Continue the news report on Ariel Castro's death in his prison cell, picking up after its final sentence.

Source text:
*-*-*

Cleveland rapist found hanged in US jail

Ariel Castro, sentenced to life in prison for holding three women captive and raping them for a decade, has been found dead in his prison cell, news reports say.

Thursday, September 05, 2013
Ariel Castro was sentenced to life last month for holding three women captive and raping them for a decade. Net photo.

Ariel Castro, sentenced to life in prison for holding three women captive and raping them for a decade, has been found dead in his prison cell, news reports say.

The former school bus driver, who was sentenced to life in prison last month, was found to have hanged himself in his cell at 9.20pm local time (01.20am GMT).

Castro, 53, who was under protective custody in isolation from other inmates at the Correctional Reception Center in Orient, Ohio, was found by prison staff during their rounds at the facility, JoEllen Smith, Ohio Department of Rehabilitation and Correction spokeswoman, said.

Smith said that Castro was housed in protective custody which means he was in a cell by himself and rounds are required every 30 minutes at staggered intervals.

"Upon finding inmate Castro, prison medical staff began performing life-saving measures," she said.

"Shortly after he was transported to OSUMC where he was pronounced dead at 10.52 pm.

*-*-*

Supplied records:
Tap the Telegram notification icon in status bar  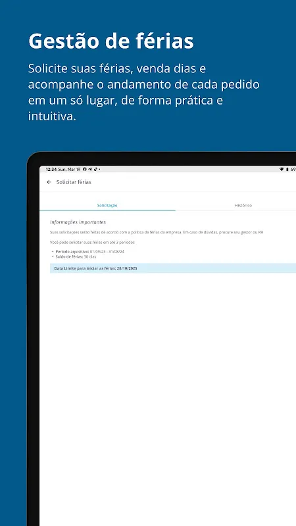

*-*-*

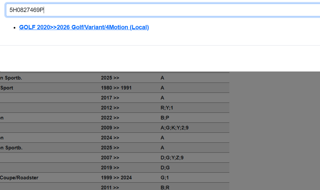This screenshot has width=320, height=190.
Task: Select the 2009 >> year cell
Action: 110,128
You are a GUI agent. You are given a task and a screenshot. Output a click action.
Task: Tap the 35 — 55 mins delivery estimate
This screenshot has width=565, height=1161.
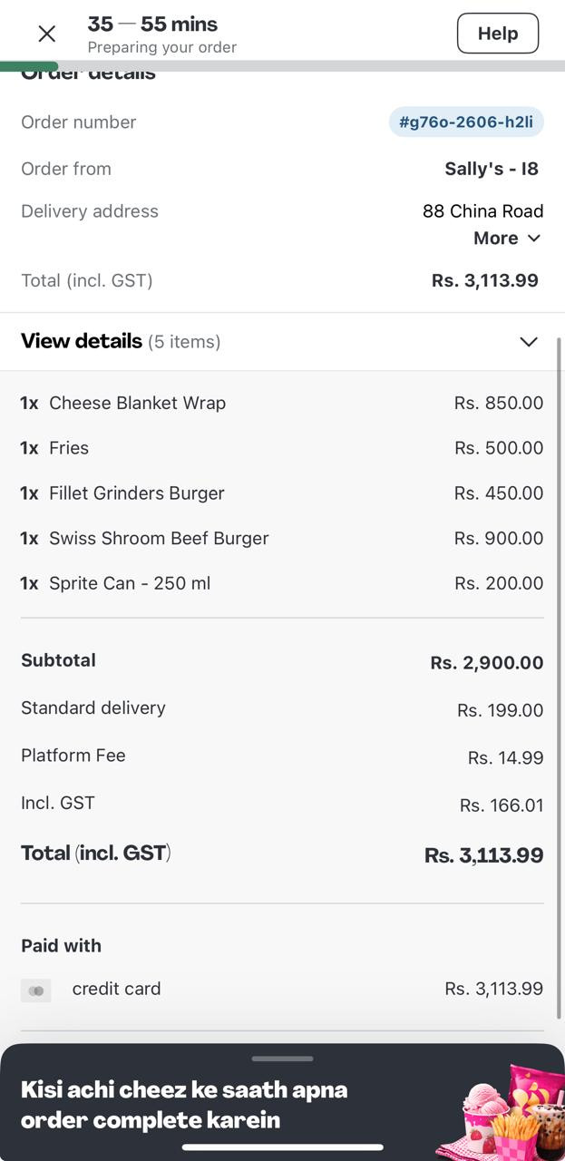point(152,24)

*-*-*

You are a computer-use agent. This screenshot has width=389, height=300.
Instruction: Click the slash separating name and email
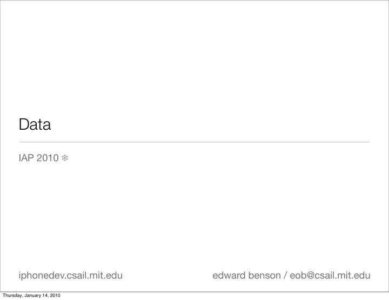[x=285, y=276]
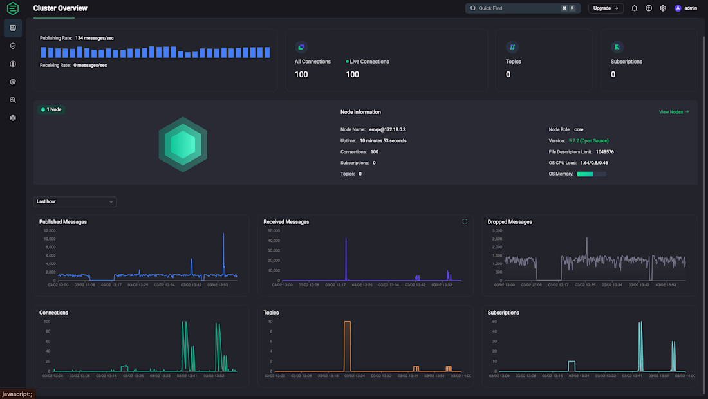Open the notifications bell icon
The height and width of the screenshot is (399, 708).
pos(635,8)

*-*-*

Reply to the task:
"A thorough review of this incident is under way and more information can be provided as it becomes available pending the status of the investigation. "

Castro was sentenced to life in prison without parole, plus 1,000 years, on August 1 for holding Michelle Knight, Gina DeJesus and Amanda Berry captive in his home on Cleveland's west side.

He avoided the death penalty by pleading guilty to 937 charges during a trial in July this year, including aggravated murder for causing Knight to miscarry by beating and starving her.

Suicide note

Cuyahoga County prosecutor Tim McGinty acknowledged after Castro's sentencing that a suicide note and confession written by Castro was found by authorities at his residence when they searched his home after his arrest in May.

McGinty dismissed the letter as an attempt of Castro, whom he described as a "narcissist", to feel sorry for himself and to place blame on his victims.

Knight, 32, Berry, 27, and DeJesus, 23, went missing from the west side of Cleveland between 2002 and 2004. They were rescued on May 6, along with Berry's six-year-old-daughter by Castro, after neighbours heard Berry's cries and helped her break through the house's front door.

"I served 11 years of hell. Now your hell is just beginning," Knight said of Castro in a statement read to the court at his sentencing.

Knight was the oldest of the three victims, and was abducted when she was 20. Berry was 16 when she disappeared a few blocks from her home, and DeJesus was 14 when she disappeared while walking home from school on April 2, 2004. 

Police said the women had been held in separate rooms, but had known of the presence of the other women in the house.